Segment Start: PROVIDED RECORDS

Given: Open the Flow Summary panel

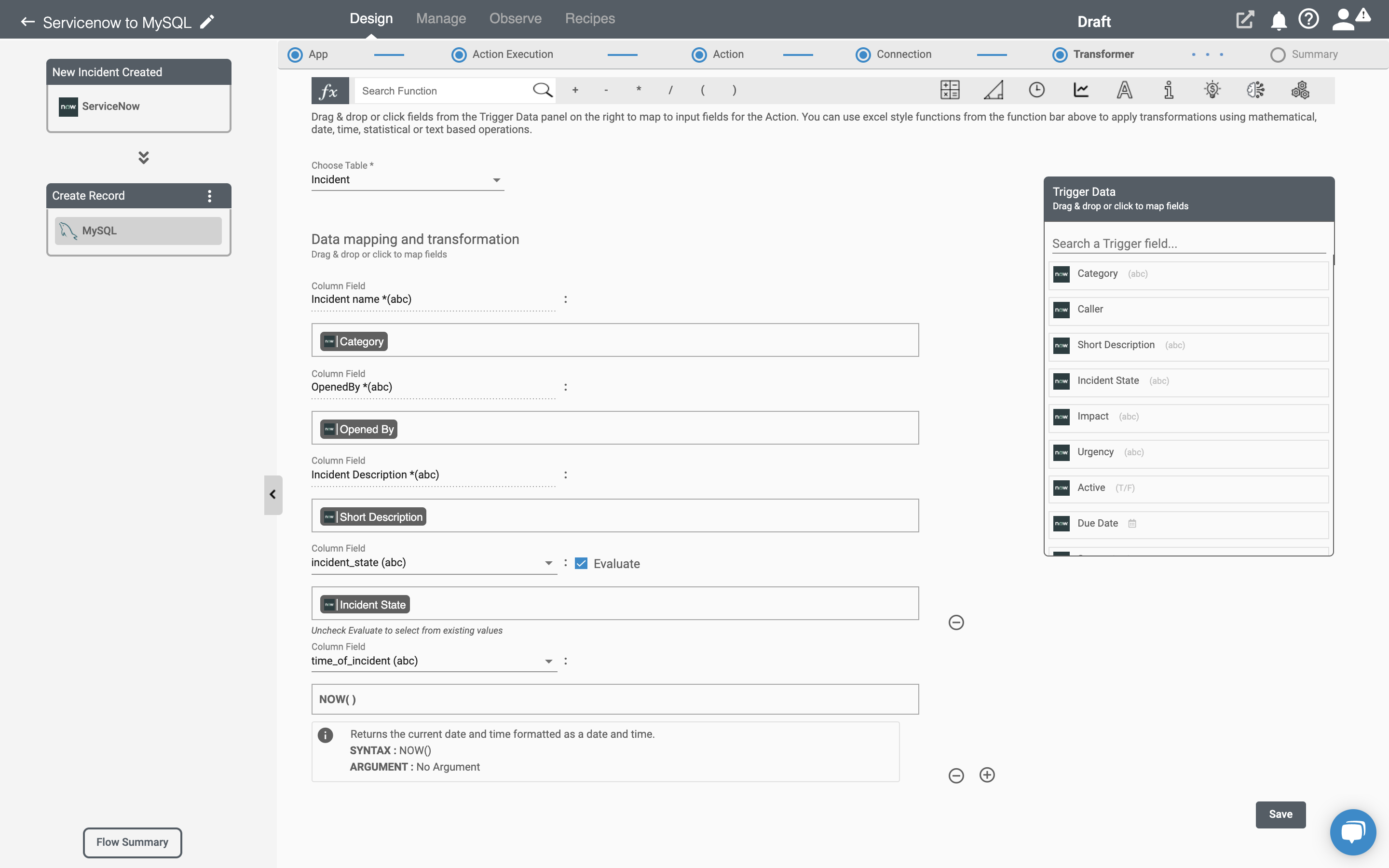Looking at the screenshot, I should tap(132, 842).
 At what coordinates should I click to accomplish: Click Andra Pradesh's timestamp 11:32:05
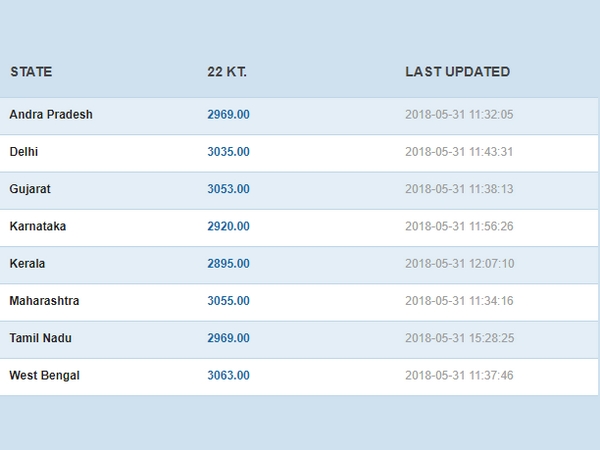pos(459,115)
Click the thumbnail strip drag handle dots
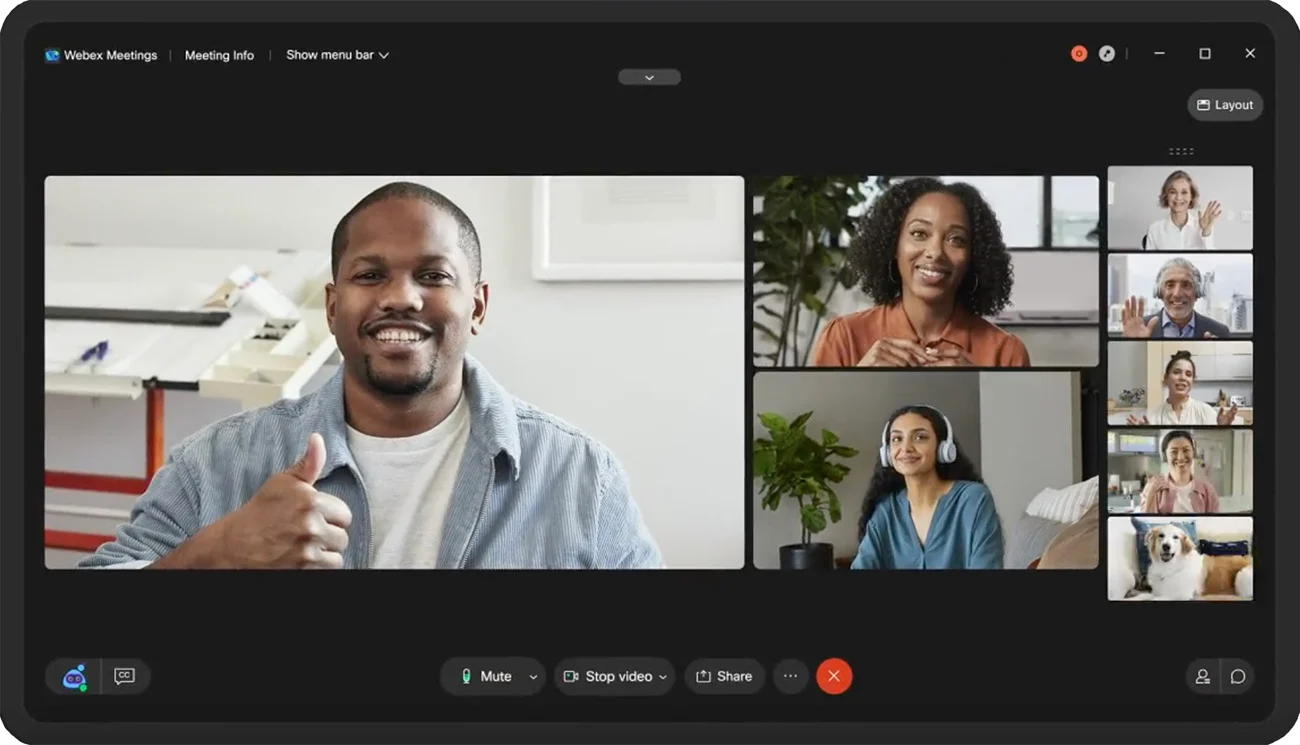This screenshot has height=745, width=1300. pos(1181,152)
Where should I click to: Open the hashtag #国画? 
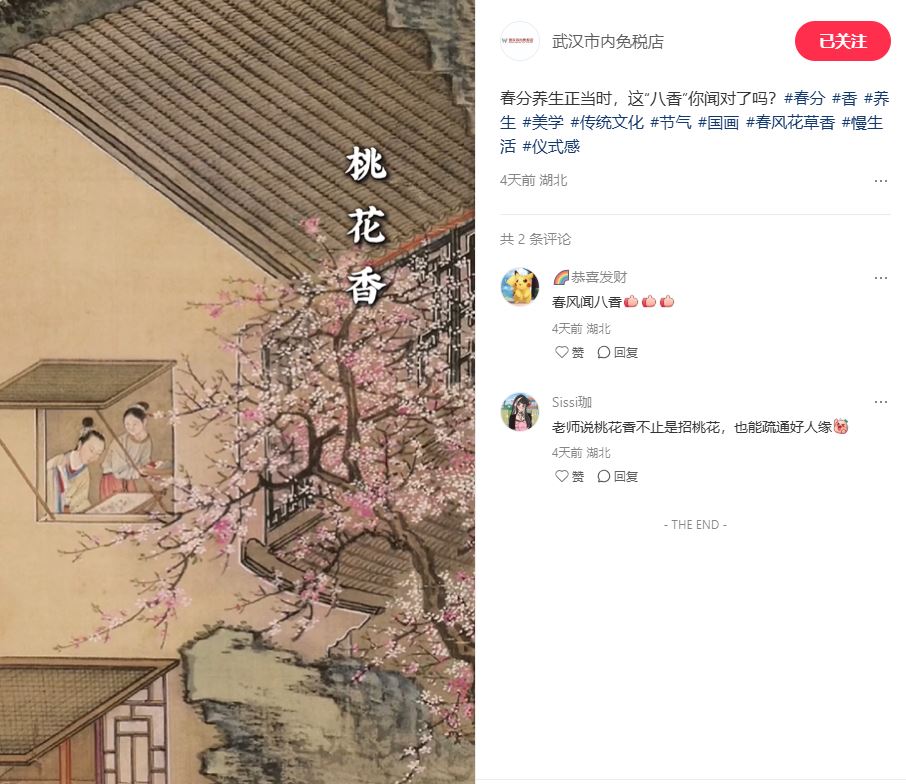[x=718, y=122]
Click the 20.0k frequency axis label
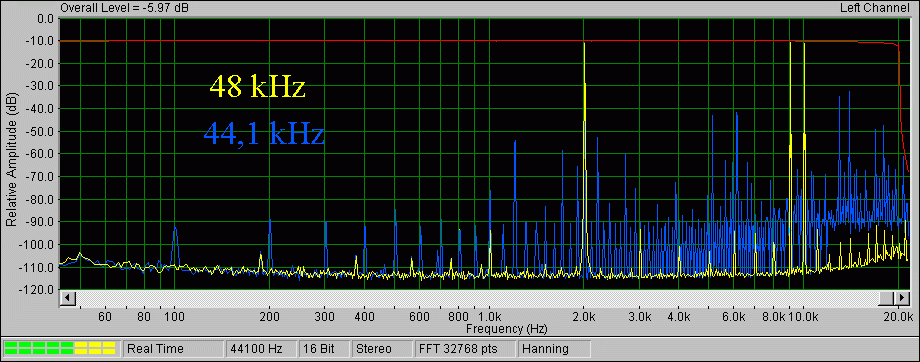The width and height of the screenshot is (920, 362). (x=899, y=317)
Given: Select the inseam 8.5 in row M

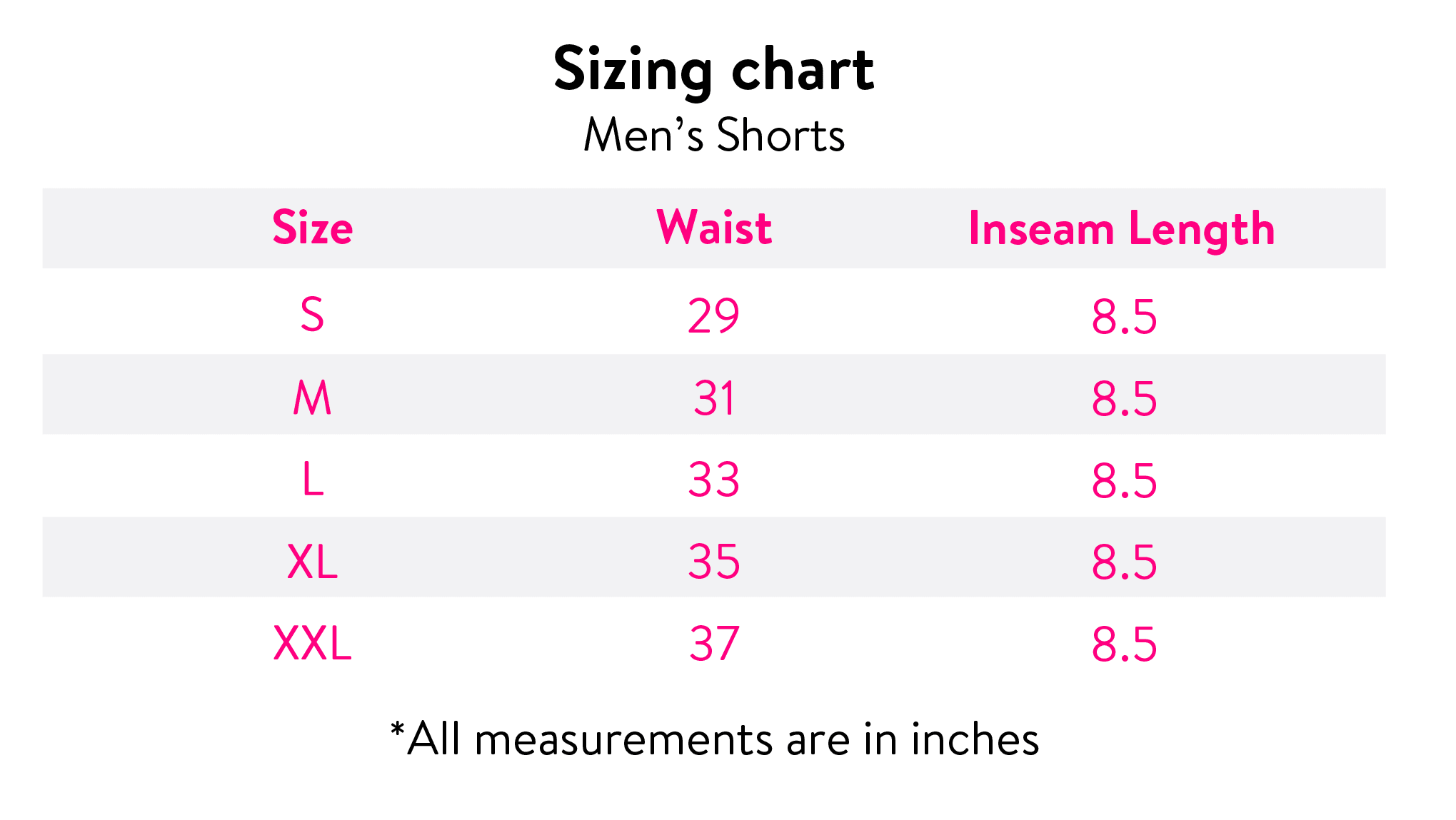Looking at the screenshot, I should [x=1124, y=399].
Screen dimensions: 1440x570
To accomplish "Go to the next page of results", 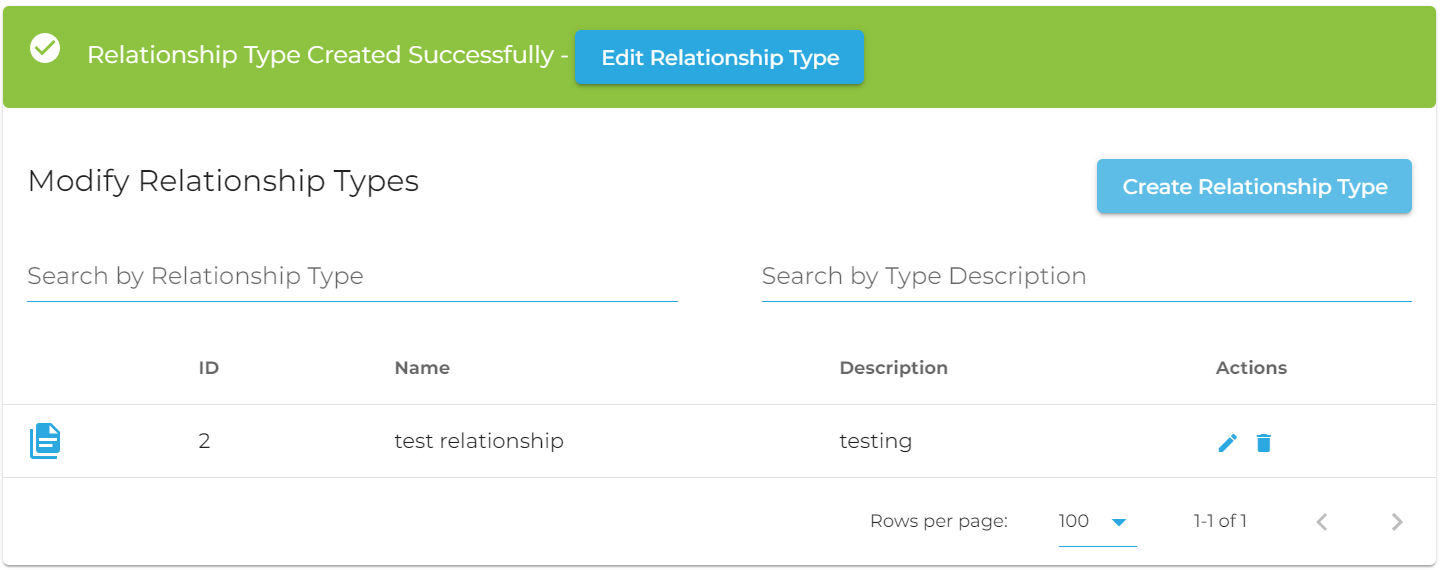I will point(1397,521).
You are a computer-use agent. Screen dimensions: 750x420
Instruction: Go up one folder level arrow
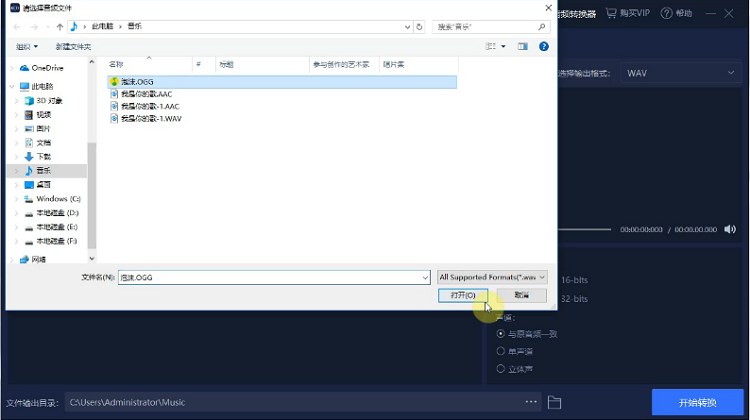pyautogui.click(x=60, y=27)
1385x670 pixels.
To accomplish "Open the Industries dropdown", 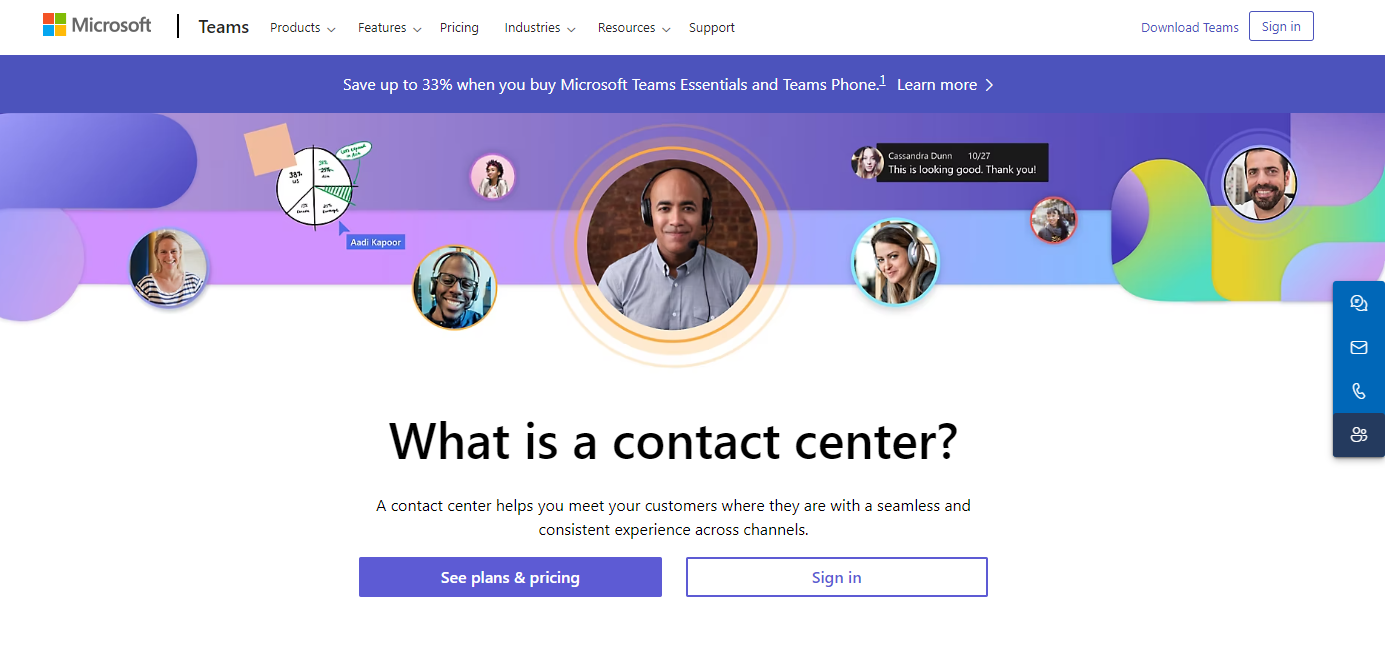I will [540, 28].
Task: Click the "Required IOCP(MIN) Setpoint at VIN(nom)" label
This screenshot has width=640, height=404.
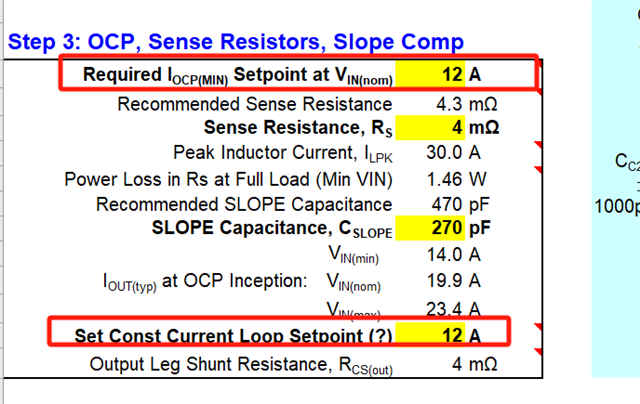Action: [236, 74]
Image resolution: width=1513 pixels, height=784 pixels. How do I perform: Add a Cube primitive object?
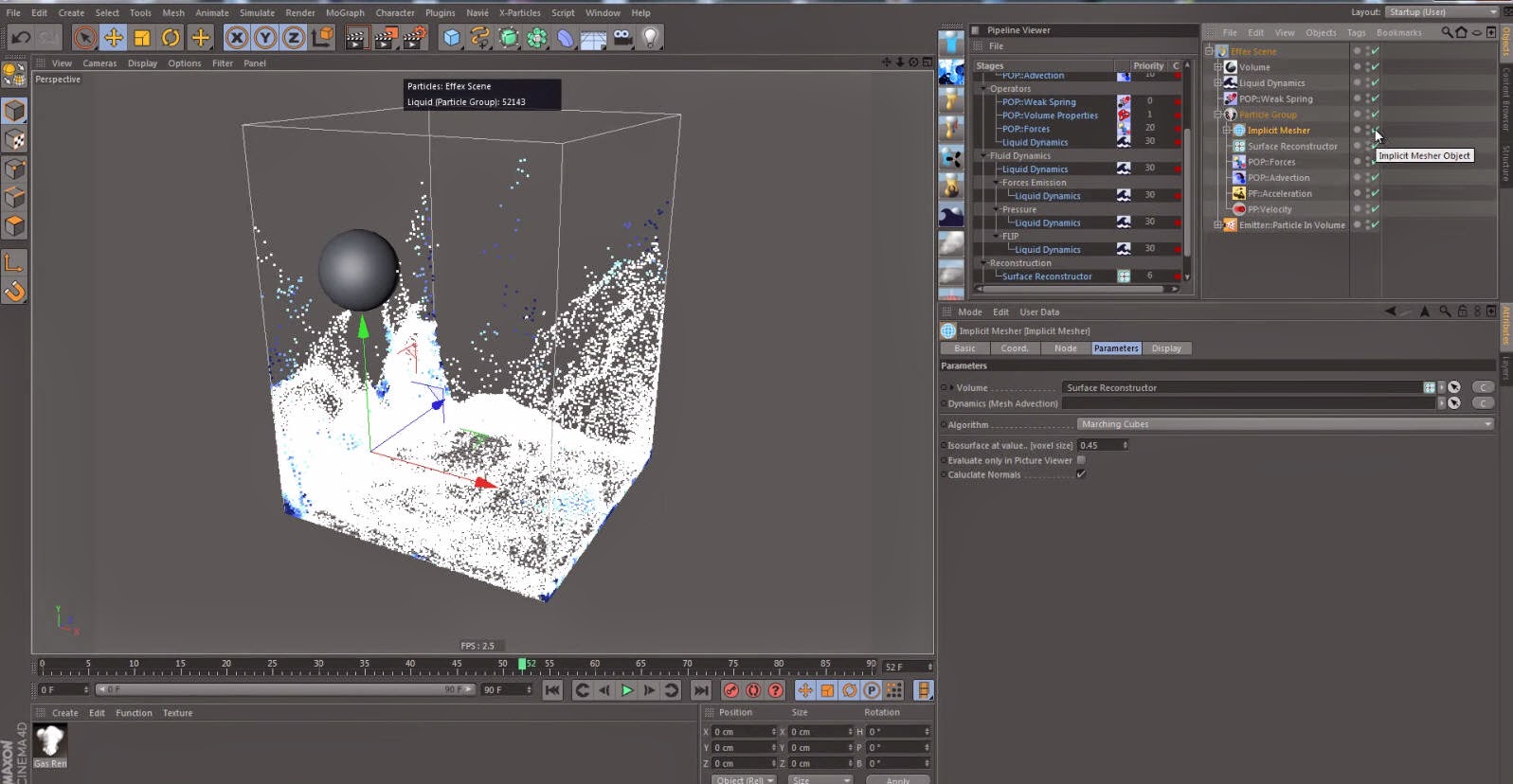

Segment End: PROVIDED RECORDS

→ WHAT IS BEING ASKED
Please find each line in the records above that holds the word "pixels", and copy it.

→ OUTPUT FOR THIS TASK
1385x670 pixels.
Image resolution: width=1513 pixels, height=784 pixels. How do I perform: Add a Cube primitive object?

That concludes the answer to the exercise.